- [DIRECTIONS FOR THIS TASK]: Nothing below is to be printed except the lines between the line holding "Collapse the .NET Framework 4.5 Features node" and the line holding "The width and", inclusive, each exactly as it appears.

PROVIDED DATA START

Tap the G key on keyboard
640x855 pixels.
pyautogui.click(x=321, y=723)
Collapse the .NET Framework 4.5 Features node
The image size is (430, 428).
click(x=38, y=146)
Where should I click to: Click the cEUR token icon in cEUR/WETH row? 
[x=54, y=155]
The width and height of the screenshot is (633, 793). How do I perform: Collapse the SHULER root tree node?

PROVIDED DATA END
PROVIDED DATA START

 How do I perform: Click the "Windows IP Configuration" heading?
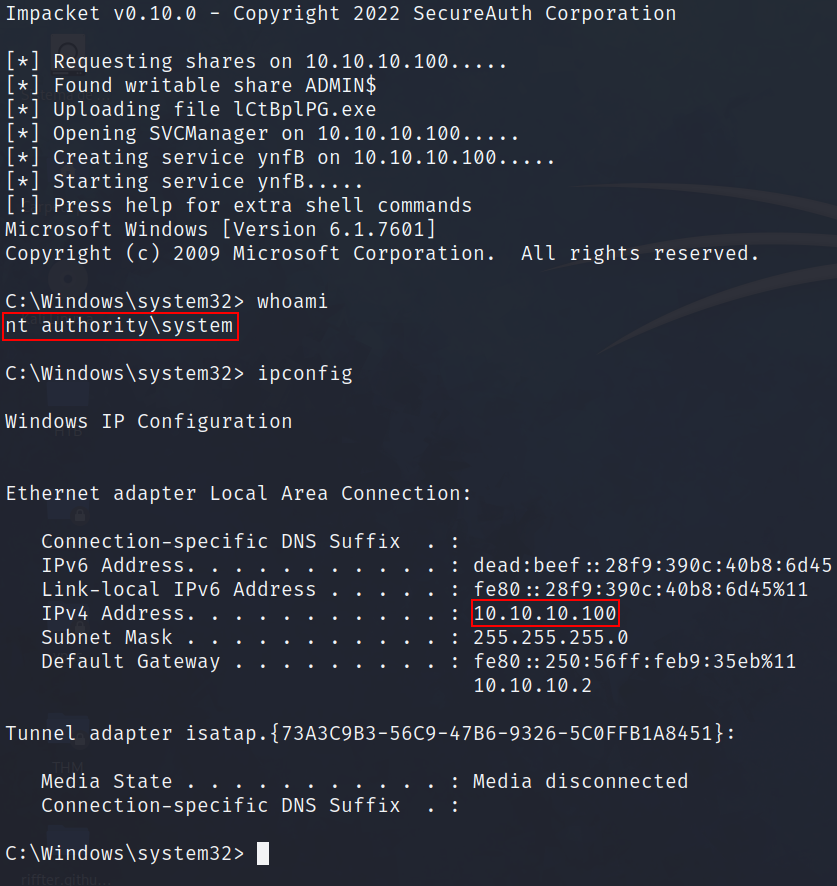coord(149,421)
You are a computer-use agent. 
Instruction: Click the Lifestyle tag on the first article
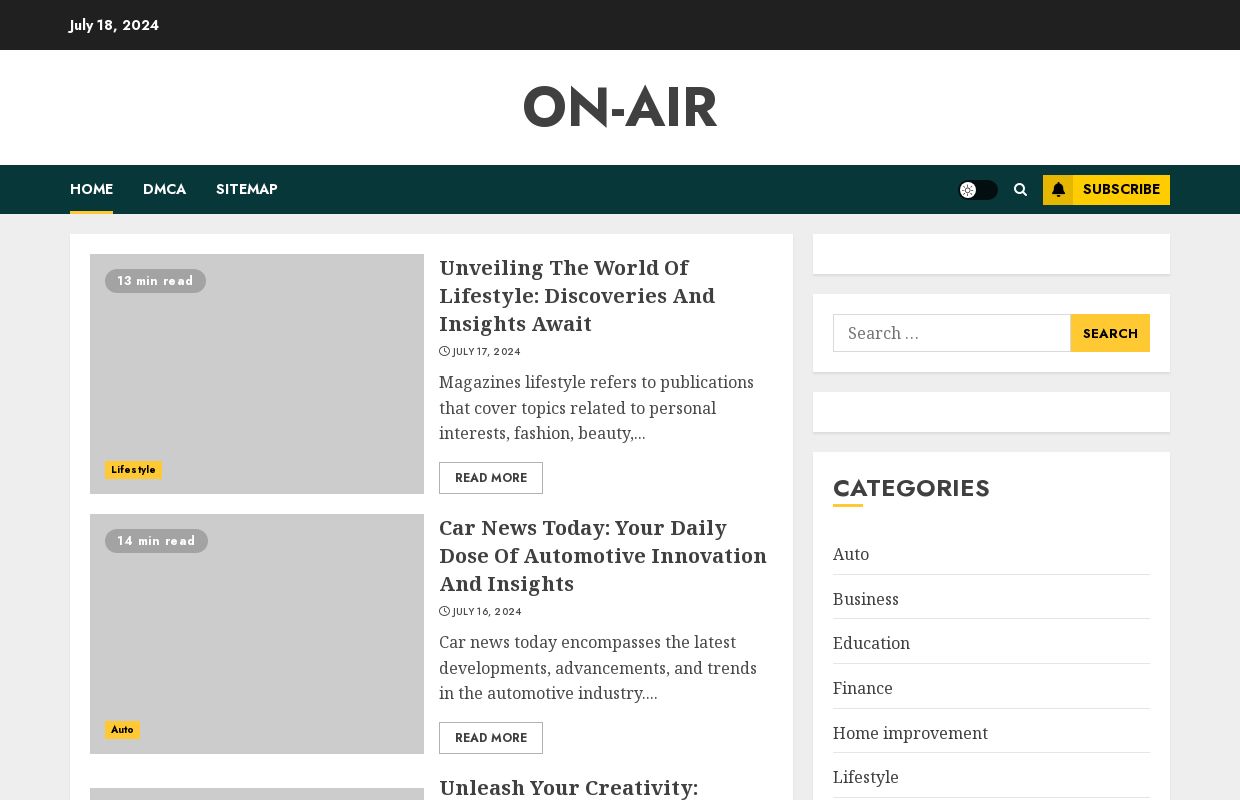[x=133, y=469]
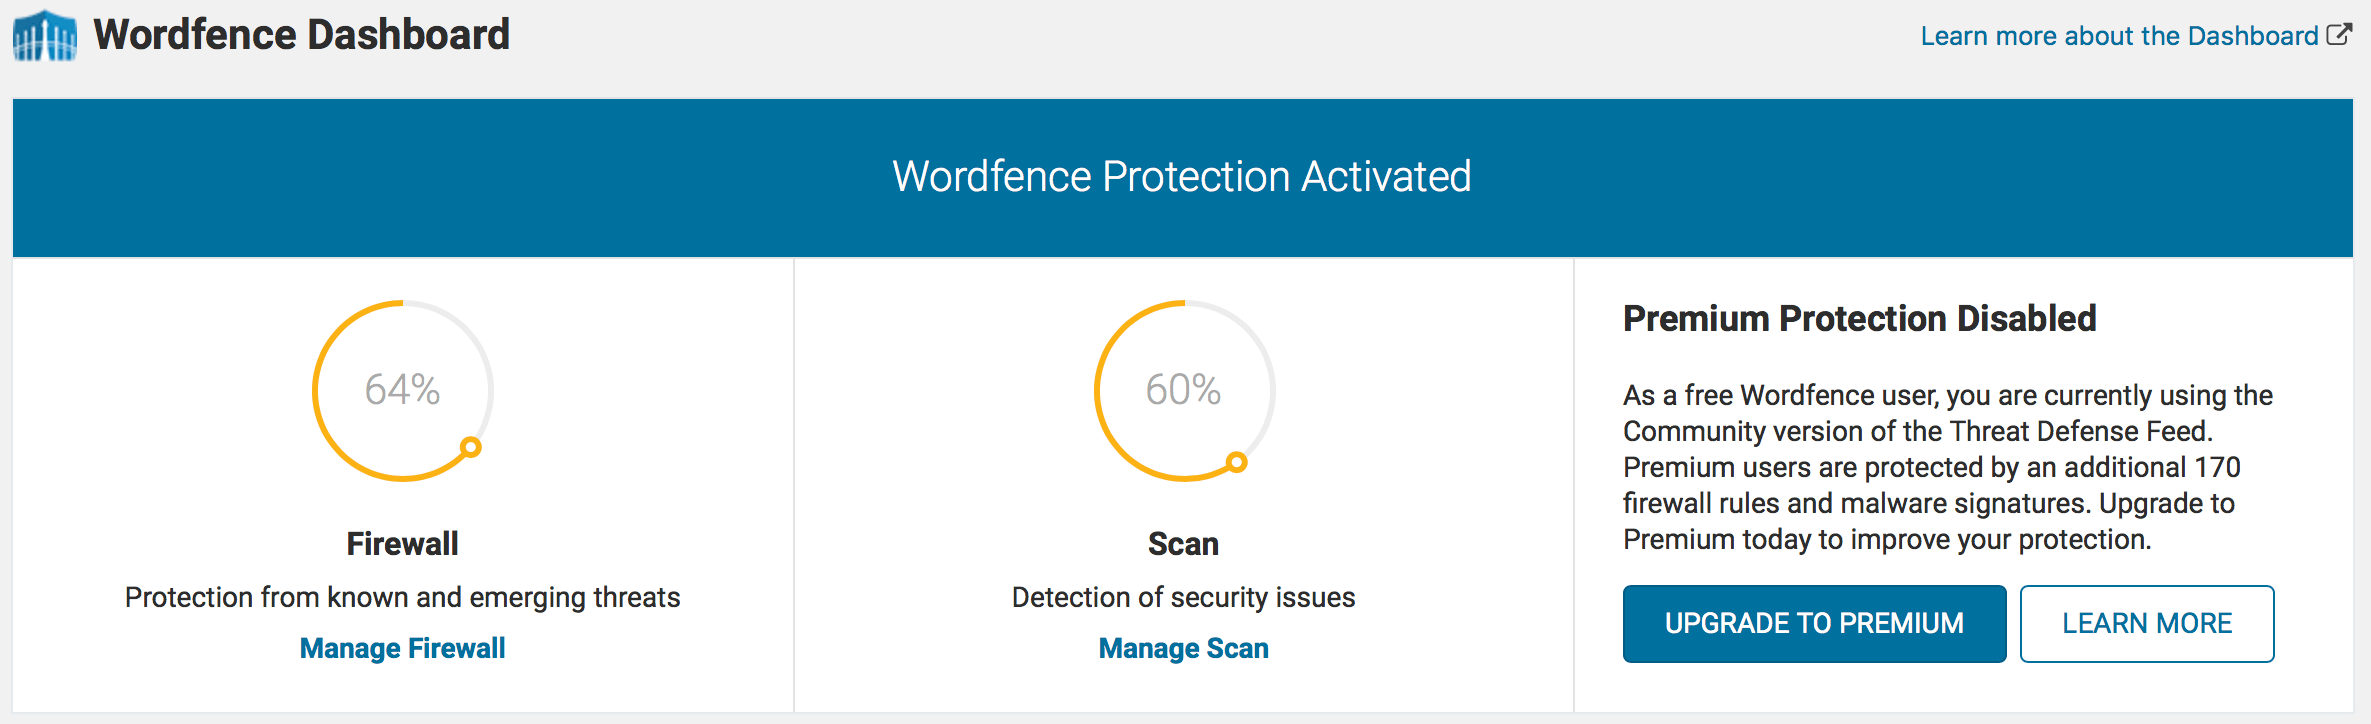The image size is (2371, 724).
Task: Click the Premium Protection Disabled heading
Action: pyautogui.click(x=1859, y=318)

PROVIDED DATA END
PROVIDED DATA START

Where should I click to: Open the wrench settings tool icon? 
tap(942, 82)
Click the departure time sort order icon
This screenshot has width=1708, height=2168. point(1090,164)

PROVIDED DATA END

- [ANSWER TO THIS EXERCISE]:
Collapse the .NET Framework 4.5 Features node
The image size is (430, 428).
click(x=38, y=146)
Where should I click to: Click the cEUR token icon in cEUR/WETH row? 
[x=54, y=155]
The width and height of the screenshot is (633, 793). How do I perform: Collapse the SHULER root tree node?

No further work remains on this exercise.